[EXCERPTED DATA]
+===+
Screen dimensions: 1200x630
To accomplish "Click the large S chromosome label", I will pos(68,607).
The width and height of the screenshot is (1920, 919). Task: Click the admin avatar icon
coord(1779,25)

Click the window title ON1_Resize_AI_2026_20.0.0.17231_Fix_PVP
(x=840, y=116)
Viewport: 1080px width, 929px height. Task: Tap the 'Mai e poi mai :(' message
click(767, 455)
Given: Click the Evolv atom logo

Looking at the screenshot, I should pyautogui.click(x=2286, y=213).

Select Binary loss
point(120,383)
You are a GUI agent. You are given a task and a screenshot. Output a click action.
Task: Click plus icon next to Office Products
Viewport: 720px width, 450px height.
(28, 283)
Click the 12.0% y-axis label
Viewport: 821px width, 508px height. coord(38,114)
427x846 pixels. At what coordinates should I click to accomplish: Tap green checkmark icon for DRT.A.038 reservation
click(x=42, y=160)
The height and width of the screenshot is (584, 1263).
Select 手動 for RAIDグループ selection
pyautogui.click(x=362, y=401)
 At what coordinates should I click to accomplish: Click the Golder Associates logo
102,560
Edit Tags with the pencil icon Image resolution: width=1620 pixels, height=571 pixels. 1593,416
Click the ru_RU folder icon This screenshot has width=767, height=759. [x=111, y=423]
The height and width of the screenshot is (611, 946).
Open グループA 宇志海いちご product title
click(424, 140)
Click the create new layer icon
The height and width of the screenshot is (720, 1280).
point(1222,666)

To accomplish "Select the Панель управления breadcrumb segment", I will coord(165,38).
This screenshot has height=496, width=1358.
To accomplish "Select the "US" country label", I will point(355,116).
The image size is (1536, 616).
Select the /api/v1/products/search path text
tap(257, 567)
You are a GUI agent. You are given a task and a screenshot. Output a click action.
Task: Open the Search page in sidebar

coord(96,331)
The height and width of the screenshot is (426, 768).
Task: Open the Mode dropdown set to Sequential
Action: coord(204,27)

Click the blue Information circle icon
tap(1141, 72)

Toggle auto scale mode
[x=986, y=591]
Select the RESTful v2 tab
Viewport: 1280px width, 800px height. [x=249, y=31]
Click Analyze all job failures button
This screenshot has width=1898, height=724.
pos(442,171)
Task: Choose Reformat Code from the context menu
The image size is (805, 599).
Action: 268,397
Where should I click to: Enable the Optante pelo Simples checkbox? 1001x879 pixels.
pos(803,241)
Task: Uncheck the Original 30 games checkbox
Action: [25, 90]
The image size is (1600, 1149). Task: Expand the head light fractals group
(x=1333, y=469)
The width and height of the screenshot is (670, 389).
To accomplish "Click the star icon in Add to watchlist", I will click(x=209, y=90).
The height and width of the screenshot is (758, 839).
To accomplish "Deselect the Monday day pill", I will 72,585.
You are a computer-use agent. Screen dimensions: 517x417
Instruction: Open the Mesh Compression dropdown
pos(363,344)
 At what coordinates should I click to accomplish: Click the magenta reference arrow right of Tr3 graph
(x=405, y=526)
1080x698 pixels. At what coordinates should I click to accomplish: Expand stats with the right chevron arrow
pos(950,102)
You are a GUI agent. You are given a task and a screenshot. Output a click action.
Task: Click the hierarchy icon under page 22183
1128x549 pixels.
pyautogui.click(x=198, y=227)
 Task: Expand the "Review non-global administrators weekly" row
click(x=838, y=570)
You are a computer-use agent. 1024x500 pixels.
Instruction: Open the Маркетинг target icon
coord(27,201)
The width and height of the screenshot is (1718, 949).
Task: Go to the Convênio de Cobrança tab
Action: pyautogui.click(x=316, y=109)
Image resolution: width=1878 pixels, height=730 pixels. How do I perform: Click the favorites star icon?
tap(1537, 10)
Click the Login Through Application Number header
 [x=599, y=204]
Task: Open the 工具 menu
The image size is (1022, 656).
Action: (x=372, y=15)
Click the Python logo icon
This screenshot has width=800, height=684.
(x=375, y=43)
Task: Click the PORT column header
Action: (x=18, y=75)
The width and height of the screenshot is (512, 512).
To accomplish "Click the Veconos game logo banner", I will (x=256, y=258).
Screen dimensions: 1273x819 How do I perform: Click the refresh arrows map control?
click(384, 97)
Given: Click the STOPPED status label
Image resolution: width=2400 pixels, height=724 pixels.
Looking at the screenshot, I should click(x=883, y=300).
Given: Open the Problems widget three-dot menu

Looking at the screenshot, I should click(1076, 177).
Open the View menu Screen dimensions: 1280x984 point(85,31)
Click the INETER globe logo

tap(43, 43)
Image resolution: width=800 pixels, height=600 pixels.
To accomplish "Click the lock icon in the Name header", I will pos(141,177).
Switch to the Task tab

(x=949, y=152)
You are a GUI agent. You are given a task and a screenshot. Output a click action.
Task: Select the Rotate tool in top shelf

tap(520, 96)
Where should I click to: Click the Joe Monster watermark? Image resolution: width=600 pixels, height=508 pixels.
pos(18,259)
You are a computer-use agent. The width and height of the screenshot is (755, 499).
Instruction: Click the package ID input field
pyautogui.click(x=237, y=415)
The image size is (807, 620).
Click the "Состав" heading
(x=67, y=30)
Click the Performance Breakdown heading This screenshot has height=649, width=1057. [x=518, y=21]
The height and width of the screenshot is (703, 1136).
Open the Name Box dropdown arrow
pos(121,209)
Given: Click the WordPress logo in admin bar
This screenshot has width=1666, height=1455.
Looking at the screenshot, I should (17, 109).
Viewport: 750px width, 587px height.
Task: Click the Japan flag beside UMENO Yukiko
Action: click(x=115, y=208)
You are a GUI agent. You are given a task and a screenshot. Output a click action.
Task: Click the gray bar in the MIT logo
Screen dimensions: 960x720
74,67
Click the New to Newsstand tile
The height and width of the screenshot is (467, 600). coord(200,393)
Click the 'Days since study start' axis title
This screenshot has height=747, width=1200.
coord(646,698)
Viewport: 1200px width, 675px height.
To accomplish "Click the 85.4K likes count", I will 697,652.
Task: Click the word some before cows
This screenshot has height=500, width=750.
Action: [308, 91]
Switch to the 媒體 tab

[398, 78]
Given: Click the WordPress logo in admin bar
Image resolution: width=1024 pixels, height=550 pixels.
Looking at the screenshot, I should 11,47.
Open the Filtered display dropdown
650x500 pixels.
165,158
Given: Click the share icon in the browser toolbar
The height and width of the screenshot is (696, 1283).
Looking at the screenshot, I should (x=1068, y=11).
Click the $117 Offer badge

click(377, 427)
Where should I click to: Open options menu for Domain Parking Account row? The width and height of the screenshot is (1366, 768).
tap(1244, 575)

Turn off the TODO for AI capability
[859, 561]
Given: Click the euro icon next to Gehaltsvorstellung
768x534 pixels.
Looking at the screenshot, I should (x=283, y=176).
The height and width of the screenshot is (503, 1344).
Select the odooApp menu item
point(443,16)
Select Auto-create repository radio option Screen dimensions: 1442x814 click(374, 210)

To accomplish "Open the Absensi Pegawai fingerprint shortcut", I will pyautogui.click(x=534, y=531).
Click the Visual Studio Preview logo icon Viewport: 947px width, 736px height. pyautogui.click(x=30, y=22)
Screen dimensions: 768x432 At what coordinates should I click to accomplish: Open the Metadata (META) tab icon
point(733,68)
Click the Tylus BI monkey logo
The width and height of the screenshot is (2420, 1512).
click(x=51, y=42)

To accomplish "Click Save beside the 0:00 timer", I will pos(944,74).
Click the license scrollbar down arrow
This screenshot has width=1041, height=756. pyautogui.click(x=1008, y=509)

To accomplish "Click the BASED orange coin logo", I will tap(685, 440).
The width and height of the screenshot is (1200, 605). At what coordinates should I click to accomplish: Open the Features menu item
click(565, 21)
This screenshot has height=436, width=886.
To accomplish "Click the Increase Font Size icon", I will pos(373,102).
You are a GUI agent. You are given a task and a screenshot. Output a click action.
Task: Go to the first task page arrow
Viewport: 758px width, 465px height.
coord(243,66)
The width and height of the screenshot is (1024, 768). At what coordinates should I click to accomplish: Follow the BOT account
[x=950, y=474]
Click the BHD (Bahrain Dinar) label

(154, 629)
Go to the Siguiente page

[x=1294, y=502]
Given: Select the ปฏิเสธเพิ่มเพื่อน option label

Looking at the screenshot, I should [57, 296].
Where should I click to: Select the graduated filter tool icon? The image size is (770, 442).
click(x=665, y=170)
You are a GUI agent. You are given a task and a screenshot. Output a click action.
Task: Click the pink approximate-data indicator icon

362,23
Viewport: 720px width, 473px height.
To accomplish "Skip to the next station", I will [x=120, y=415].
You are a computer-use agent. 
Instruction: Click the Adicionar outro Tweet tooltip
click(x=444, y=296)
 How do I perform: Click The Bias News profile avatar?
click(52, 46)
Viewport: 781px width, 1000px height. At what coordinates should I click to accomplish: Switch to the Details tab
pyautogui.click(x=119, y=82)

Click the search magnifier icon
+===+
[WHAT IS NEEDED] Go through the listing and work out how many lines include the string "next". Give only the number.

[ANSWER BELOW] 3